I'm not sure Occam is needed. The point of the GA144 (assuming it actually had an intended point) is that CPU resources (instruction speed) is no longer a precious resource at 700 * 144 MIPS. So you can dedicate a CPU to handling an SPI interface, or a UART, etc. They use three CPUs for the raw I/O on the memory interface and may use more to implement the "server" to share it across any CPU that wants access.
Each processor has *very* limited memory, so a given function may have to be implemented in several CPUs to get enough memory resources.
I think of the chip as a CPU analog to the FPGAs. A Field Programmable Processor Array (FPPA) if you will. Build this chip in a 20 nm process and you have something like 11664 CPUs running at who knows what speed!!!
There are many limitations and so far no fixed methodology has emerged to design with a chip like this. Everything has been seat of the pants. I think they did a 10 Mbps Ethernet interface and a few other functions (I've yet to see even a 12 Mbps USB interface).
Programming in assembly is actually not hard if you are familiar with Forth at all. The instructions are few (5 bit opcode) and there is only two or three addressing modes.
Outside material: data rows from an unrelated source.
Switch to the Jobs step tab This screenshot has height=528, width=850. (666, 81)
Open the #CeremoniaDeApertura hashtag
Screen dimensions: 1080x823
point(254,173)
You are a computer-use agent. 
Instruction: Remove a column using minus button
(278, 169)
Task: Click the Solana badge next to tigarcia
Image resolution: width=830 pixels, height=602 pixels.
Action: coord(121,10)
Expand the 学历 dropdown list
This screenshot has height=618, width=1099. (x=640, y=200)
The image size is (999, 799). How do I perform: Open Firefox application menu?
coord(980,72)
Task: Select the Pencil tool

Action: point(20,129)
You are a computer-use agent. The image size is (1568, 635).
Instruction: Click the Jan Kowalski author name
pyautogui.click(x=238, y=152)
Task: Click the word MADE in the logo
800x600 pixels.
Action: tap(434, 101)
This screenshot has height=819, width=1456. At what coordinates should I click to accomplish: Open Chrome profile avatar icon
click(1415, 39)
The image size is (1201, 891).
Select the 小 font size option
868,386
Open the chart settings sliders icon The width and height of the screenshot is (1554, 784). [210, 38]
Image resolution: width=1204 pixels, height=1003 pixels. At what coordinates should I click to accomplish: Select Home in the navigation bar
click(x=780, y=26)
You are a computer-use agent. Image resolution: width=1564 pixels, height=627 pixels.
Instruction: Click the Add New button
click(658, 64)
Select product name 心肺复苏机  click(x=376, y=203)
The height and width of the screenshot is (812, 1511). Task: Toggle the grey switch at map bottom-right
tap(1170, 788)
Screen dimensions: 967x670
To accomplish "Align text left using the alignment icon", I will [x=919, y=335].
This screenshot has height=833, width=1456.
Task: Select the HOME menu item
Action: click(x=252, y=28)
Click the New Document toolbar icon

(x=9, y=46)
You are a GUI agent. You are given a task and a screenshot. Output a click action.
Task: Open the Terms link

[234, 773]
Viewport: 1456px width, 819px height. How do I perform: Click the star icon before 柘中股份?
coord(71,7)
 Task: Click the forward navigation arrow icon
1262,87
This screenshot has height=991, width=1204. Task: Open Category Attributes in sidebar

In Forth subroutines are "words" which have no formal parameters, everything is passed explicitly on the stack, managed by the programmer. Not really hard, just different.
The GA144 came about by Charles Moore applying his minimalistic philosophy to CPU design. The CPU is designed to keep the implementation as simple as possible to yield low power, high speed and a small footprint, forgoing much of the usual complex features of typical CPUs. It could work if they had a large enough group of people working the software side. That is one of Chuck's limitations. He is a lone wolf who doesn't really care so much if anyone else uses his ideas.
Just in case I didn't get this across, the CPUs are essentially async coordinated only by data passing handshakes. I think I mentioned that but it is an important feature.